Cut Nyak Dien adalah salah satu pahlawan nasional Indonesia yang memimpin perlawanan sengit melawan penjajah Belanda selama periode Perang Aceh. Ia dilahirkan pada 12 Mei 1848 di Lampadang, Aceh Besar, Sumatra, dan tumbuh dalam lingkungan yang dipenuhi semangat patriotisme. Ayahnya, Teuku Nanta Setia, adalah seorang uleebalang VI Mukim, dan mereka berasal dari keturunan Datuk Makhudum Sati, seorang perantau dari Minangkabau.
Sejak usia muda, Cut Nyak Dien sudah menunjukkan keberanian dan keteguhan hati. Pendidikan agama Islam dan adat istiadat Aceh menjadi landasan kuat bagi perjalanan hidupnya. Pada tahun 1862, ia menikah dengan Teuku Ibrahim Lamnga, seorang pejuang yang memainkan peran besar dalam perlawanan Aceh terhadap Belanda. Pernikahan mereka dikaruniai seorang anak laki-laki bernama Cut Gambang.
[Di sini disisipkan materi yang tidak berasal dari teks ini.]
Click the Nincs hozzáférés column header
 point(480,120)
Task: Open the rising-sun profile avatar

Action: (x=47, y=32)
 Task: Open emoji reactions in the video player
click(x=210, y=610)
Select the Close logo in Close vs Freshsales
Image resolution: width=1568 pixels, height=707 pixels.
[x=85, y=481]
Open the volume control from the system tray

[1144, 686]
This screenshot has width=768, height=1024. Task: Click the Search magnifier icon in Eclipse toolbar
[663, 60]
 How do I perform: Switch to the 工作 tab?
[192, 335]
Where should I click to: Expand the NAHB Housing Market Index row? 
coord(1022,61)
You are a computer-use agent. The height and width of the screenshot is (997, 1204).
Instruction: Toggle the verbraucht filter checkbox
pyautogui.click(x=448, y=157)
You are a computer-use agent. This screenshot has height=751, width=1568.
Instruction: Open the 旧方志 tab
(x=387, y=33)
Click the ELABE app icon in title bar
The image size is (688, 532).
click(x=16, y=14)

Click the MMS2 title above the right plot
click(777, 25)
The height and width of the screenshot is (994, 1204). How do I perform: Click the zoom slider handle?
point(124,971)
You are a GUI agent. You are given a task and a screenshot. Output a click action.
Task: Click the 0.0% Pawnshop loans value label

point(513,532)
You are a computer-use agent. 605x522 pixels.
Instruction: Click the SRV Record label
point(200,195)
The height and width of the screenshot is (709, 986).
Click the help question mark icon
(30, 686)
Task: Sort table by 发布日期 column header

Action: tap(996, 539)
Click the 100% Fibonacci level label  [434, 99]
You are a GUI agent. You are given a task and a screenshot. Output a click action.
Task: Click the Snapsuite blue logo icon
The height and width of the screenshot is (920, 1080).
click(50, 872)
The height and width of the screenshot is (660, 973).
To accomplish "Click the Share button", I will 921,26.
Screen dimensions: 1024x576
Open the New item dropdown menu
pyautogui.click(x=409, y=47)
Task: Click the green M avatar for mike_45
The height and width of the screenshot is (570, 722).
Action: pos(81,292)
Perjuangan Cut Nyak Dien mencapai puncak pada tahun 1873 ketika Belanda melancarkan serangan besar-besaran ke Aceh. Suaminya, Teuku Ibrahim Lamnga, gugur dalam pertempuran, tetapi Cut Nyak Dien yang pada saat itu berusia 25 tahun, bersumpah untuk meneruskan perjuangan suaminya.
Dengan tekad bulat, Cut Nyak Dien menikah lagi dengan Teuku Umar, seorang pejuang yang juga terkenal karena keberaniannya dalam melawan Belanda. Bersama Teuku Umar, Cut Nyak Dien memimpin perlawanan Aceh dengan semangat juang yang tinggi.
Pada tahun 1893, tragedi kembali menghampiri Cut Nyak Dien ketika Teuku Umar gugur dalam pertempuran. Meskipun penuh duka, Cut Nyak Dien tidak patah semangat. Pada usia 45 tahun, ia kembali bersumpah untuk melanjutkan perjuangan suaminya.
Selama lebih dari 25 tahun, Cut Nyak Dien memimpin perlawanan Aceh melawan penjajah Belanda. Ia mengarahkan pasukannya dari satu medan pertempuran ke medan pertempuran lainnya, menunjukkan kepemimpinan yang tegas dan disiplin. Keberaniannya terlihat dari ketidaklengahannya menghadapi Belanda yang memiliki persenjataan lebih modern.
Namun, takdir berkata lain pada tahun 1905 ketika Cut Nyak Dien akhirnya ditangkap oleh Belanda. Ia diasingkan ke Sumedang, Jawa Barat, namun semangat perjuangannya tetap berkobar. Sayangnya, pahlawan ini meninggal dunia pada tanggal 6 November 1908 di Sumedang.
Keberanian dan kegigihan Cut Nyak Dien tercermin dalam sumpahnya untuk melanjutkan perjuangan suaminya setiap kali suaminya gugur dalam pertempuran. Ia bukan hanya seorang pejuang yang tangguh, tetapi juga inspirasi bagi rakyat Aceh dan seluruh Indonesia. Kepemimpinannya yang tegas dan semangatnya dalam mempertahankan kemerdekaan membuatnya diakui sebagai salah satu pahlawan nasional yang membanggakan.